Within these entries, which lines include the string "computer"? Copy each one.

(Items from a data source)
--- --- ---
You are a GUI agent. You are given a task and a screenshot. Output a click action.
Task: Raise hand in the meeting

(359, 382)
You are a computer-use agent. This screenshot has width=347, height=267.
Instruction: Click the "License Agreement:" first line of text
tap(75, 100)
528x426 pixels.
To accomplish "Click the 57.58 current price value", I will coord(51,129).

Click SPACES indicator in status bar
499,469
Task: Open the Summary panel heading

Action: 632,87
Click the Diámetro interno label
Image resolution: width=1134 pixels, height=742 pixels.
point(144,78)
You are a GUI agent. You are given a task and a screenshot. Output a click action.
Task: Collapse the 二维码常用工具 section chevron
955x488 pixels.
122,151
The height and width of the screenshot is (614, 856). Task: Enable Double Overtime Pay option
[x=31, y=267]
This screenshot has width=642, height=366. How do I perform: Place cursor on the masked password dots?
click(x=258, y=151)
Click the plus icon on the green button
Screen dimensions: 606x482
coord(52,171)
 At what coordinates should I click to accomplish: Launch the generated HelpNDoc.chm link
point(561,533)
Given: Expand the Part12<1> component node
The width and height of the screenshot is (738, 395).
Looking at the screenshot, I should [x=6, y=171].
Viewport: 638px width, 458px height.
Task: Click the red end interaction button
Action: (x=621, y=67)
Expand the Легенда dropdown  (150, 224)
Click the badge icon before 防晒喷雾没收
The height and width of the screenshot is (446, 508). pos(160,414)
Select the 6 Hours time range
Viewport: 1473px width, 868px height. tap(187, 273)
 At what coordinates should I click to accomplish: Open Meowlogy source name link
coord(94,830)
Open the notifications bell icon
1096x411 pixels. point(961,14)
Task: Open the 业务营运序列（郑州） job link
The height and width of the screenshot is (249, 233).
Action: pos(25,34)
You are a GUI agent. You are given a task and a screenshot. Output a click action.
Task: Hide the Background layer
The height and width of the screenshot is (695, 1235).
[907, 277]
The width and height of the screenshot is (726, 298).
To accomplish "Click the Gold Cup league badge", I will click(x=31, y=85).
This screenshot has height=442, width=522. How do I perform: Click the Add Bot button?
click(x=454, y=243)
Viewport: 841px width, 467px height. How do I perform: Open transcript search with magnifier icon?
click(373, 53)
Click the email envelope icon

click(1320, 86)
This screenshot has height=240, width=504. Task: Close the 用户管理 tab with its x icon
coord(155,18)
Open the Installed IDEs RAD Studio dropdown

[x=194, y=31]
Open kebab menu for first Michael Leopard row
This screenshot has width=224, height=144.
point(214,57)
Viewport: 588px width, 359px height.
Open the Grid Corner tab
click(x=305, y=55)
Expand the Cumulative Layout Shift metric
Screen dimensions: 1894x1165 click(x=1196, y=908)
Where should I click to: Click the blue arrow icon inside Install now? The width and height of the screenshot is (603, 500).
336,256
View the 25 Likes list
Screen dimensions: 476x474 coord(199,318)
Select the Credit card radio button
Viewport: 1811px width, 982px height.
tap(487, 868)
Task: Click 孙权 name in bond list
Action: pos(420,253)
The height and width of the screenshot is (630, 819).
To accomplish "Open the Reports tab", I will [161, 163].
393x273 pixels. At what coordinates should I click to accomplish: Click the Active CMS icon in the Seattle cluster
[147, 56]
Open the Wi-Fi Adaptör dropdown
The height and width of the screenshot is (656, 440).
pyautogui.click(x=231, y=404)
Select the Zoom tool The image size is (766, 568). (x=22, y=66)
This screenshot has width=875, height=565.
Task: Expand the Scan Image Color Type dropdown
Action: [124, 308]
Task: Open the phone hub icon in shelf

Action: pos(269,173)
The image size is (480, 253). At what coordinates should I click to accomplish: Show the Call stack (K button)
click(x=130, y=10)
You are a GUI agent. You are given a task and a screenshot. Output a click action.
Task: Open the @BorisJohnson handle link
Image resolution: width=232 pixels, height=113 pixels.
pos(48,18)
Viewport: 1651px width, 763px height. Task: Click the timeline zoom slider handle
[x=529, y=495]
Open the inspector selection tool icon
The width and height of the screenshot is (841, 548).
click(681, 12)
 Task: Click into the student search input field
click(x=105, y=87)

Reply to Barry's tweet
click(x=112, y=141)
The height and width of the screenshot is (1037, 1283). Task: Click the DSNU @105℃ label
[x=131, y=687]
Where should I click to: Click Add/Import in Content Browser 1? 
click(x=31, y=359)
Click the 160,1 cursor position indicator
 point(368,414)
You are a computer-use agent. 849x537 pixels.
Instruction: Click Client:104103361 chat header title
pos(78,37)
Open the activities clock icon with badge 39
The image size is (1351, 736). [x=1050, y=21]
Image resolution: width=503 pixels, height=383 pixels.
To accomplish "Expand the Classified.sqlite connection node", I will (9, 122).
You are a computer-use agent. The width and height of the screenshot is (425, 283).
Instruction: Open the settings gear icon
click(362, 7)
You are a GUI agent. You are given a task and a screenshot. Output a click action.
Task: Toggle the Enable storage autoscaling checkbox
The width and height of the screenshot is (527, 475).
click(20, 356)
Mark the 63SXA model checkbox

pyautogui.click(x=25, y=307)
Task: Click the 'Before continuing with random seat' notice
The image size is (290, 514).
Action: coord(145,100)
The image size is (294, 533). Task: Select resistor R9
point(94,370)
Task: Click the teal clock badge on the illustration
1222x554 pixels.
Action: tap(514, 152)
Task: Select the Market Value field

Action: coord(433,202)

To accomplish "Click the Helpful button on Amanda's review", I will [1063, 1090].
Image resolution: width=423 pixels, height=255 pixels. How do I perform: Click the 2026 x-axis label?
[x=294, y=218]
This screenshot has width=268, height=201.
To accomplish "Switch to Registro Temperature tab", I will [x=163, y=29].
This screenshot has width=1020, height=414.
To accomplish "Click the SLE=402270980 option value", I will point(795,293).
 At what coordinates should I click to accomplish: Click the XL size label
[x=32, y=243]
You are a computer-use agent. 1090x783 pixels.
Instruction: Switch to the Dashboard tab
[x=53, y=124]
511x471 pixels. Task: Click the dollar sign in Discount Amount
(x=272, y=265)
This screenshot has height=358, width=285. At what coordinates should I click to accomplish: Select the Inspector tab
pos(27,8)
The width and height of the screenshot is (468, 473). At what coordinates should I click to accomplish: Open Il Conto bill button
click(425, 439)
--- --- ---
[Expected output]
You are a computer-use agent. This screenshot has width=347, height=267.
You are a computer-use agent. 849x537 pixels.
You are a computer-use agent. The width and height of the screenshot is (425, 283).
You are a computer-use agent. 1090x783 pixels.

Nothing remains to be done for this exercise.